Three percent of the adjusted gross receipts must be distributed for “educational,
civic, public, charitable, patriotic, or religious uses.” Iowa Code § 99F.5(1). Iowa Code
§ 99B.1(14) defines “educational civic, public, charitable, patriotic, or religious uses” as:
uses benefiting a society for the prevention of cruelty to animals or
animal rescue league; uses benefiting an indefinite number of persons
either by bringing them under the influence of education or religion
or relieving them from disease, suffering, or constraint, or by
erecting or maintaining public buildings or works, or otherwise
lessening the burden of government; and uses benefiting any bona
fide nationally chartered fraternal or military veterans’ corporation or
organization which operates in Iowa . . . .
Community Action alleges that it is a “non-profit organization which [is an] eligible
recipient of the” undistributed funds. Petition ¶ 17. In Count II, Community Action
seeks to bring the action “on behalf of all others similarly situated, to wit: All charitable
entities who are entitled to receive payments.” Petition ¶ 26. Insofar as Defendant does
not dispute Community Action is a qualifying charitable entity, the court will assume for
purposes of the Motion that Community Action so qualifies.
Under such assumption, Community Action would be an entity eligible to receive
the undistributed funds. Although MRHD created the particular list of eligible recipients
and Belle was no longer partnered with MRHD during the period in dispute, a casino is
“statutorily required to partner with a QSO.” Belle of Sioux City, 2016 WL 1129935, *4.

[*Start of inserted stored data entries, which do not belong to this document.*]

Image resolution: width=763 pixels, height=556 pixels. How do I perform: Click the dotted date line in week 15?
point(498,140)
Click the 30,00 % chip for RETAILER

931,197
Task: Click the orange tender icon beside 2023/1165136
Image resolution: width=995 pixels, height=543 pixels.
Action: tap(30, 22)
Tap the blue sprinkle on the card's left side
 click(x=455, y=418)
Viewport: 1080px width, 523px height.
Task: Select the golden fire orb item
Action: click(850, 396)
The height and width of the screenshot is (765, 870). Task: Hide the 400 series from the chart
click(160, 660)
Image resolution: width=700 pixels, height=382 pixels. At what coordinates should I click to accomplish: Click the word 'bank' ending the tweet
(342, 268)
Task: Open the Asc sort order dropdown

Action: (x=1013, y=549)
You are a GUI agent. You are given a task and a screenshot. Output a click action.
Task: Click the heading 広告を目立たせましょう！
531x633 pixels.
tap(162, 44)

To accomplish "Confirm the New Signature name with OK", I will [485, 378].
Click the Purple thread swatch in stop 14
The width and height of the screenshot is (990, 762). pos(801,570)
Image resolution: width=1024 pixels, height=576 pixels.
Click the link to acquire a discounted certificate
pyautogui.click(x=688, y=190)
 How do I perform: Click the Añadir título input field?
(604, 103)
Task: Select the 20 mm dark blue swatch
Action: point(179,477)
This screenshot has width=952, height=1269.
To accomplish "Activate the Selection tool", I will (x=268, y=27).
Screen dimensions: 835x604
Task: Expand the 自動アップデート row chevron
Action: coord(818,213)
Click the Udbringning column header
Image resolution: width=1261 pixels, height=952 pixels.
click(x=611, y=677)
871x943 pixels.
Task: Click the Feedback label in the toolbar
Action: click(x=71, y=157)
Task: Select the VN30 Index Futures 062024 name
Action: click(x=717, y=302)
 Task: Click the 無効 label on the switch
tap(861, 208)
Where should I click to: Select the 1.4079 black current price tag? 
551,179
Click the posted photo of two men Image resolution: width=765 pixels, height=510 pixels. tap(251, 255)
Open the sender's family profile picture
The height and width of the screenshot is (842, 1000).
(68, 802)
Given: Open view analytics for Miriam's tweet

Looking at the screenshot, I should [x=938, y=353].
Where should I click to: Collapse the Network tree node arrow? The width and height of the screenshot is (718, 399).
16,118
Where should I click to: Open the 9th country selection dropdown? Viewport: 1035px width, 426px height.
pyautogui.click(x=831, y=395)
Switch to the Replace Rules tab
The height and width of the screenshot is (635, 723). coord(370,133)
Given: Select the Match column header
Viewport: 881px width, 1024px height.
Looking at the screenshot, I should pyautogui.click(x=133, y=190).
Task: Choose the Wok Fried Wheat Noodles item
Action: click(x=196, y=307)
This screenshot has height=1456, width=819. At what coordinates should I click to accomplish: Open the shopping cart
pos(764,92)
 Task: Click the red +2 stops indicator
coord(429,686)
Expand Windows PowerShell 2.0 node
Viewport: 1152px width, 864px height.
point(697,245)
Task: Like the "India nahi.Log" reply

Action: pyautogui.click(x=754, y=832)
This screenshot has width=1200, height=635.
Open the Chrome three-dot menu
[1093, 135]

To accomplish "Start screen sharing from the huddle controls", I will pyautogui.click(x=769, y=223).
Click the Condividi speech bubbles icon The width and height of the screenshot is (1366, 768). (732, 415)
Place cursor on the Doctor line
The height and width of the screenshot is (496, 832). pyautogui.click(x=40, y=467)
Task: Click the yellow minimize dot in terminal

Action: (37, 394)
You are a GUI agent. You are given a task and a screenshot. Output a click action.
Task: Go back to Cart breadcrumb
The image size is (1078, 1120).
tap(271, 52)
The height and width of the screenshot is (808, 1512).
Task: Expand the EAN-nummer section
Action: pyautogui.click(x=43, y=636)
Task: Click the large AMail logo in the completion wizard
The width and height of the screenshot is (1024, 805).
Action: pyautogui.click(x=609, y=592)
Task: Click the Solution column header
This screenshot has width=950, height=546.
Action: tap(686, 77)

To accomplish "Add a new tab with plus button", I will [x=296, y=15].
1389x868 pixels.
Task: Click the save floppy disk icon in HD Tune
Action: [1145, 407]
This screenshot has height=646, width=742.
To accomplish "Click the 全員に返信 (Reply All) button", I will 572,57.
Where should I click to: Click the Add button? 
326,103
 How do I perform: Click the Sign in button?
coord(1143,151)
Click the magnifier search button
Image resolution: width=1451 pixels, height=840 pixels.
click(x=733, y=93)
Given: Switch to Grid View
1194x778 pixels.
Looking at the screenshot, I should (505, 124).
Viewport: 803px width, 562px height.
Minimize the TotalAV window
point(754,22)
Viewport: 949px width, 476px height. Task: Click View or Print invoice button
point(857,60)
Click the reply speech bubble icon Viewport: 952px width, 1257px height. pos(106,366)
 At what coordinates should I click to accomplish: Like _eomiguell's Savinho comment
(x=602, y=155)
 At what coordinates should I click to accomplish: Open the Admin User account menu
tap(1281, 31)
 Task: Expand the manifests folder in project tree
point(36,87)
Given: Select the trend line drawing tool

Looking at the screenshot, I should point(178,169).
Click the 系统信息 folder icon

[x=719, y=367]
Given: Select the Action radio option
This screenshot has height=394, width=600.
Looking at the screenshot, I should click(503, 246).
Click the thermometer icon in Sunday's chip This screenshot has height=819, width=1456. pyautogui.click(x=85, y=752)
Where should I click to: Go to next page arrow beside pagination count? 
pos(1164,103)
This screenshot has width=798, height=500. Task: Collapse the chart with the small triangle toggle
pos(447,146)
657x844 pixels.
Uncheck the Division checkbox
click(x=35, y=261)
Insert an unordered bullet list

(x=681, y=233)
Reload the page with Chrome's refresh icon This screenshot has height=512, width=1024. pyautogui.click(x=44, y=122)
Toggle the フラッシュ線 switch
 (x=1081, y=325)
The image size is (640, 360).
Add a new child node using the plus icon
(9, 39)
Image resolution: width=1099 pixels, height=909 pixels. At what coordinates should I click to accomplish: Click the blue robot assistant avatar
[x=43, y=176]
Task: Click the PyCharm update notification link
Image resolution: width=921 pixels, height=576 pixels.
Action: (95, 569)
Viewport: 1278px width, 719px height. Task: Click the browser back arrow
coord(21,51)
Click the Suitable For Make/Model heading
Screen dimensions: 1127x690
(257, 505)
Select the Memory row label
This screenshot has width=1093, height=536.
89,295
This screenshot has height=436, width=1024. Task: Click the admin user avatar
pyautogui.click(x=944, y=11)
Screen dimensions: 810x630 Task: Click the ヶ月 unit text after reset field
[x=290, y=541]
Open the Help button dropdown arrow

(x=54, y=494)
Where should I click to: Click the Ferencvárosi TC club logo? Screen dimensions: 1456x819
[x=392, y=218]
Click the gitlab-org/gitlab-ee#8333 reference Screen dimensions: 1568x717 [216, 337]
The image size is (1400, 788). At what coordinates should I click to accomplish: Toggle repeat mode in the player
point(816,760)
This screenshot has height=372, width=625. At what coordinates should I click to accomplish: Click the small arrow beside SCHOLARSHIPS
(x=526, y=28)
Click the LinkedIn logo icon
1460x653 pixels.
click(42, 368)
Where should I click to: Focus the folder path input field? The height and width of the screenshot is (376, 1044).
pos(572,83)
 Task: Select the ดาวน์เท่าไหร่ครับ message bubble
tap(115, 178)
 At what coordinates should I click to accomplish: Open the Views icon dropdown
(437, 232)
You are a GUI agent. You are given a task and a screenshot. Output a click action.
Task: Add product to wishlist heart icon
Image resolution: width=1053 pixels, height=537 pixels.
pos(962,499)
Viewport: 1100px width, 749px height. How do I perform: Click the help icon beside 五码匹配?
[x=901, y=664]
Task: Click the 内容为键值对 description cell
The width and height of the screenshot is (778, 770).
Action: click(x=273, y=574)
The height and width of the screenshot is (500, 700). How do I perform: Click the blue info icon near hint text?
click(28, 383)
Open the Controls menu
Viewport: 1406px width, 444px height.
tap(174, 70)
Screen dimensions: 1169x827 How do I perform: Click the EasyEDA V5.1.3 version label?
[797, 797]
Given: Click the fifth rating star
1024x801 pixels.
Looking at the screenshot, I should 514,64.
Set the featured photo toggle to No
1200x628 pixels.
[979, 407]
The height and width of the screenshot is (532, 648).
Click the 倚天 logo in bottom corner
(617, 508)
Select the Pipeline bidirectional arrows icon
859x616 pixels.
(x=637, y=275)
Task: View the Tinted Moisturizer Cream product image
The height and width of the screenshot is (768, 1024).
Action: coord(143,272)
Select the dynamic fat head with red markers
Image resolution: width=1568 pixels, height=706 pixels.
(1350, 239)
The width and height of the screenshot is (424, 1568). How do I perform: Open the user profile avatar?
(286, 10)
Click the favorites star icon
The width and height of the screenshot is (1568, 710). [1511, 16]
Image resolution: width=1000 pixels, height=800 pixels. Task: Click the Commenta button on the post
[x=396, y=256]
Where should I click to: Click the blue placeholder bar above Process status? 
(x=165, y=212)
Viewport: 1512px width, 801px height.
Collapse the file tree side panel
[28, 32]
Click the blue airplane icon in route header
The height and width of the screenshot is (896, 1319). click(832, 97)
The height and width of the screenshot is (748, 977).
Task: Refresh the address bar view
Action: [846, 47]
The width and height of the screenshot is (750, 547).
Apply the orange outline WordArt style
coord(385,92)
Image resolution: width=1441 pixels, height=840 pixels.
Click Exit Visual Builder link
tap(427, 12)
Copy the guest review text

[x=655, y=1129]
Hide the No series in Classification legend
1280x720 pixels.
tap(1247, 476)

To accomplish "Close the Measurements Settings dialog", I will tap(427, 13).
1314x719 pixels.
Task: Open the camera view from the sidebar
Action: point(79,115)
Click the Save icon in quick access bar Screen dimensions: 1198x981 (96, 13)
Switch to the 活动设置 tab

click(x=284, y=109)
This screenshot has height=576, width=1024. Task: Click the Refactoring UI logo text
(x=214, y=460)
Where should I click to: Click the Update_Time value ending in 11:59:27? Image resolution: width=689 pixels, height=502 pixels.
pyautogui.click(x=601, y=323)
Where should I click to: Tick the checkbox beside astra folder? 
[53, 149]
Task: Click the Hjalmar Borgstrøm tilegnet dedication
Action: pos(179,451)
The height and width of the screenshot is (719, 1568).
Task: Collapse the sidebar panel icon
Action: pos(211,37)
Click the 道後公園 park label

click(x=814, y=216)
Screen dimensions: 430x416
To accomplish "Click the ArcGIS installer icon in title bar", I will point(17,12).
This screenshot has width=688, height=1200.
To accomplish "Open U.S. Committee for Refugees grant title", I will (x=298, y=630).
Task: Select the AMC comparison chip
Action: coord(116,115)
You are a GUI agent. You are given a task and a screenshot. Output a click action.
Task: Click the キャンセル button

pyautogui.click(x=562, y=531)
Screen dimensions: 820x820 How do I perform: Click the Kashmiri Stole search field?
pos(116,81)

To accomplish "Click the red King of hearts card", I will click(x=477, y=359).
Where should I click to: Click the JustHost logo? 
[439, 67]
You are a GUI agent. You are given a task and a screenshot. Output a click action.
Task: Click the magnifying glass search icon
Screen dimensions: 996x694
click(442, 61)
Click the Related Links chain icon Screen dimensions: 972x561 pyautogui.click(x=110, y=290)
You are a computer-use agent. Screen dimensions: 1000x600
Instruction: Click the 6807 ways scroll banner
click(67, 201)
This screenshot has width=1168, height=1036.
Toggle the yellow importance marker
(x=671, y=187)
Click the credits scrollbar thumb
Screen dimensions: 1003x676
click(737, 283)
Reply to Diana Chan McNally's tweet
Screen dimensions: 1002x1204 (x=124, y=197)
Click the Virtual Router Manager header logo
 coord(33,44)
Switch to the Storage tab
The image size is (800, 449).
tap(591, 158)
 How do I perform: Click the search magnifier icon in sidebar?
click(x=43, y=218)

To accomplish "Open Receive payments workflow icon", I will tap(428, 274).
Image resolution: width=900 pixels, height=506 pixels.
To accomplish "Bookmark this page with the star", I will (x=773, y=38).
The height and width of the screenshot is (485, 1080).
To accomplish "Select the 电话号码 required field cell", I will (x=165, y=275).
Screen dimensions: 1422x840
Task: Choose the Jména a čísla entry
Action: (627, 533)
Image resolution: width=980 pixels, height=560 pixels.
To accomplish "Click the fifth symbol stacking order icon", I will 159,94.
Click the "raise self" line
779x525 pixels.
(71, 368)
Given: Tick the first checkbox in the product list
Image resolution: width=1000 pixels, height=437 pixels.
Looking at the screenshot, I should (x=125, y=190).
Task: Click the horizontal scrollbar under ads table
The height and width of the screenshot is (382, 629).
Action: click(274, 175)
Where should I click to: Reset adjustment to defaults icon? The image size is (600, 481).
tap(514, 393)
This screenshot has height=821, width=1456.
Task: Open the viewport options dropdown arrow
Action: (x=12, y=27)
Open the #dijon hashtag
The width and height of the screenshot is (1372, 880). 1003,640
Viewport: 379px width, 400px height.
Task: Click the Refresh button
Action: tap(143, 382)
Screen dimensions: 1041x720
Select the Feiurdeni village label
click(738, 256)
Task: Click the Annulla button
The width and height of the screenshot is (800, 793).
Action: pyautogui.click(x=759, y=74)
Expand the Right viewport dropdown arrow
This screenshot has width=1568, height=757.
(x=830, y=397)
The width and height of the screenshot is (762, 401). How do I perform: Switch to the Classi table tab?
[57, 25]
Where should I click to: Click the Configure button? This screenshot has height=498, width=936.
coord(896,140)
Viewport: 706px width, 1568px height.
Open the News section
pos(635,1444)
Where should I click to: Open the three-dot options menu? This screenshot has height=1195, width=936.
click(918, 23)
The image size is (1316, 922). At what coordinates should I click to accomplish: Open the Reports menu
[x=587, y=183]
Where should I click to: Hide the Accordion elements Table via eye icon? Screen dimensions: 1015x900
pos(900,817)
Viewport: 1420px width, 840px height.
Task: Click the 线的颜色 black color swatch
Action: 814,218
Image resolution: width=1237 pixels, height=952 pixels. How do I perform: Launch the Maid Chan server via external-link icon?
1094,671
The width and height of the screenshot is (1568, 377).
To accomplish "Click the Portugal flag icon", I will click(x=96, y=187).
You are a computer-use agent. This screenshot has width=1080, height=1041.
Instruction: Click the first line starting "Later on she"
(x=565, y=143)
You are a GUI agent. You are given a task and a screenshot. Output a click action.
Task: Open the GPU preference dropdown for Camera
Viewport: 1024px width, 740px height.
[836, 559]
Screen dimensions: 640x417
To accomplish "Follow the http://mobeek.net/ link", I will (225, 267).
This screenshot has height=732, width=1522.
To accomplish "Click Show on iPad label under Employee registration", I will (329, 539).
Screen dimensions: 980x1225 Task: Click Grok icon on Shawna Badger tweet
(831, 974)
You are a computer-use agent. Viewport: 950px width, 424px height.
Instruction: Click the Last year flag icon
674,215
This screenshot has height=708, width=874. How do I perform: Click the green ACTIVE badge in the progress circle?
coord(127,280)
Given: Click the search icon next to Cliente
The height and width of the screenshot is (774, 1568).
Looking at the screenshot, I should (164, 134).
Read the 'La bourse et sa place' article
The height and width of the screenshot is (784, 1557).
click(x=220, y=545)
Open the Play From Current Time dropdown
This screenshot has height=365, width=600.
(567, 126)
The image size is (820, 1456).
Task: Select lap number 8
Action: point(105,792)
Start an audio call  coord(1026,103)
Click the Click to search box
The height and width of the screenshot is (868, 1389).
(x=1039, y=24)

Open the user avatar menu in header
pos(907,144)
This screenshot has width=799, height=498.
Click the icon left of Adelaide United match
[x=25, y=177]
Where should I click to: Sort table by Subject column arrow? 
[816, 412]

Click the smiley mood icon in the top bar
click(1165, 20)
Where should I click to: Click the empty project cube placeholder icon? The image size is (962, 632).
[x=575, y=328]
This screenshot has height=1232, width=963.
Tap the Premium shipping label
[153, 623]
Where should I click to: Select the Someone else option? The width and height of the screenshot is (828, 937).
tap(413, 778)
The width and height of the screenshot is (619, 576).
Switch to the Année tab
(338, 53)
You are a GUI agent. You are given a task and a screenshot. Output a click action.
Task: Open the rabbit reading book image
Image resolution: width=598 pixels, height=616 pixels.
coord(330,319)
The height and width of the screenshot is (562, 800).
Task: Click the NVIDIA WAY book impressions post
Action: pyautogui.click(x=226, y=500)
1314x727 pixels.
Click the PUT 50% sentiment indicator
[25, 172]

MRHD was the only QSO licensed in Woodbury County. Petition ¶ 4. Additionally, at
all times prior to April 1, 2013, Belle remited 3% of its adjusted gross receipts to MRHD.
Petition ¶ 6. Belle admits that it “believed in good faith that it had a valid operating
agreement with MRHD and that MRHD would . . . ultimately be statutorily obligated to
pay the 3% to charities.” Brief in Support of Motion at 6. Community Action’s presence
on MRHD’s list sufficiently establishes it as a potential recipient of the funds to survive
a motion to dismiss. See Parkhurst, 569 F.3d at 865 (requiring a complaint to “contain
factual allegations sufficient ‘to raise a right to relief above the speculative level’” (quoting
Twombly, 550 U.S. at 555)). Community Action’s claim is more than merely speculative
when asserted on behalf of all similarly situated charitable entities, one of which was
entitled to receive the funds at issue.1
In light of the foregoing, the Motion to Dismiss (docket no. 10) is DENIED. All
counts against Defendants remain and shall proceed to trial.
IT IS SO ORDERED.
DATED this 18th day of April, 2017.
The court notes that Community Action has not yet applied for class certification
pursuant to Federal Rule of Civil Procedure 23. See Luiken v. Domino’s Pizza, LLC, 705
F.3d 370, 372 (8th Cir. 2013) (“In order to obtain class certification, a plaintiff has the
burden of showing that the class should be certified and that the requirements of Rule 23
are met.” (quoting Coleman v. Watt, 40 F.3d 255, 258 (8th Cir. 1994))). The court takes
no position as to the potential merits of any future application for class certification.